Co-founder of global wealthtech firm InvestCloud shares how companies might be overlooking strategic and operational risks

Are growth-focused wealth firms oblivious to their technological debt?

When Yaela Shamberg recalls the early days in the development of her wealth technology platform firm, she remembers how companies were so focused on their performance and growth, and yet were so blind to a central risk to their business.

“When we started years ago, we understood that the industry, even then was plagued with a lot of what we call technological debt. Certainly, it still is now,” the Co-founder and Chief Product Officer at InvestCloud told Wealth Professional. “You have a lot of companies with a lot of legacy technology.”

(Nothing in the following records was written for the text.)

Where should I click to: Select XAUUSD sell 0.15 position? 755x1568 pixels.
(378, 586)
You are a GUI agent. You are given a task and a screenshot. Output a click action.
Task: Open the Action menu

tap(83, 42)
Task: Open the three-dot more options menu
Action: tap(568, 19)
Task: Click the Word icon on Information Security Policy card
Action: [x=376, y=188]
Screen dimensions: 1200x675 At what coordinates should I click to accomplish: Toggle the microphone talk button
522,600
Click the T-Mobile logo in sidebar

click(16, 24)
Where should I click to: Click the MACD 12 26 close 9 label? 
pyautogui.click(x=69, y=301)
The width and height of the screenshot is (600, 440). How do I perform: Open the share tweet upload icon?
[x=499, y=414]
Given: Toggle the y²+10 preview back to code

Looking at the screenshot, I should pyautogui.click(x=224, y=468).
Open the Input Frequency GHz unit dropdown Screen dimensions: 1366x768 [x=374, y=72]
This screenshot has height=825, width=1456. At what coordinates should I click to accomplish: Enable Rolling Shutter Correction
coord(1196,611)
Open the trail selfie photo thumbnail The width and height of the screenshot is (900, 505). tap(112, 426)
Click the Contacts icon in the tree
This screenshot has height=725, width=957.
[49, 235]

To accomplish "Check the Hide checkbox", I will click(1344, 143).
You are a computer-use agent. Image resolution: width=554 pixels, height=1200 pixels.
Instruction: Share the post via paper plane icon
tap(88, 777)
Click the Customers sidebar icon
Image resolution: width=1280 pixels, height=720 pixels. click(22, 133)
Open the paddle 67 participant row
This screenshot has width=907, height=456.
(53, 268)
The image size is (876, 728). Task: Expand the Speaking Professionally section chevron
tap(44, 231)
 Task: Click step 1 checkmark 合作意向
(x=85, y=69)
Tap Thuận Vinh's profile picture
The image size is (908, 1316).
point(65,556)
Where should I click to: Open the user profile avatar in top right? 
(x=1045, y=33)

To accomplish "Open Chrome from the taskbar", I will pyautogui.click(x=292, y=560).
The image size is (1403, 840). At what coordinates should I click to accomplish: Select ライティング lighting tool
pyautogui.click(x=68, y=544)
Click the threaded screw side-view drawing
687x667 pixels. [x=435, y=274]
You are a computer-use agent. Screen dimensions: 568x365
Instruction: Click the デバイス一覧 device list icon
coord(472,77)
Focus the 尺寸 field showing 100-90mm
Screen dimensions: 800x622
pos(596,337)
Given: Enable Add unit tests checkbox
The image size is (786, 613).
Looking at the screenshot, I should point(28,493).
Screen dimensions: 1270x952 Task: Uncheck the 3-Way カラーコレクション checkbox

That legacy technology included hardware and software systems that were 20 to 30 years old, as well as point systems installed at disparate locations across the enterprise that weren’t built to talk to one another. With no central repository for data, firms had to set up processes to transmit data from one location to another, “translate” data into formats that will be accepted by certain applications, and consolidate reports from across multiple silos.

A major problem for many firms, she says, is that their size and scale require them to keep their old technology operating at full capacity. Because they’re so busy maintaining their systems and their processes to keep the business running, they rarely have an opportunity to innovate and invest in new systems. That creates a vicious cycle that, if it persists for too long, can lead to a painful and fragmented user experience, both for clients and advisors.

“One client came to us, and we were getting ready to integrate some of our technology with their in-house systems,” Shamberg says. “We were about to do an SSO handoff, and we were asking for their client identifier to log in. We found out they had more than 20 client identifiers to log in to their systems; they didn’t have a central data hub with a master identifier.”

Even now, such problems could be festering within many enterprises in the North American wealth space. The initial impact of the COVID-19 pandemic in 2020 lit a fire under countless companies to accelerate their plans for digital adoption. Years-long timelines were compressed into months, and wealth technology firms saw heightened business as firms looked for digital solutions to maintain client service.

“It’s shocking to think that firms could have latent technology issues like that, and it often proves to be the case,” she says. “So that’s when we hunker down, get our best people on the line, and say ‘we’ll figure this out.’”

Shamberg says InvestCloud’s focus is to help transform the financial industry’s approach to digital. That means understanding wealth managers’ need to retain and grow their clients, which goes hand in hand with obtaining a level of operational efficiency.

Once they can deliver on all three of those promises, firms reach a state of digital enablement where advisors have the right toolset to communicate with their clients, manage their relationships, and incorporate a certain degree of automation that allows better service across their book of clients.

“From how it was designed, architected, and built, our platform is 100% cloud-native,” Shamberg says. “We can take in data from the many different systems our clients may have, bring it into our deep data model, and allow all the systems to talk to each other as well as any programs or apps they need from us. In the end, we help facilitate the creation of their entire ecosystem, because we can help translate and store data from anywhere.”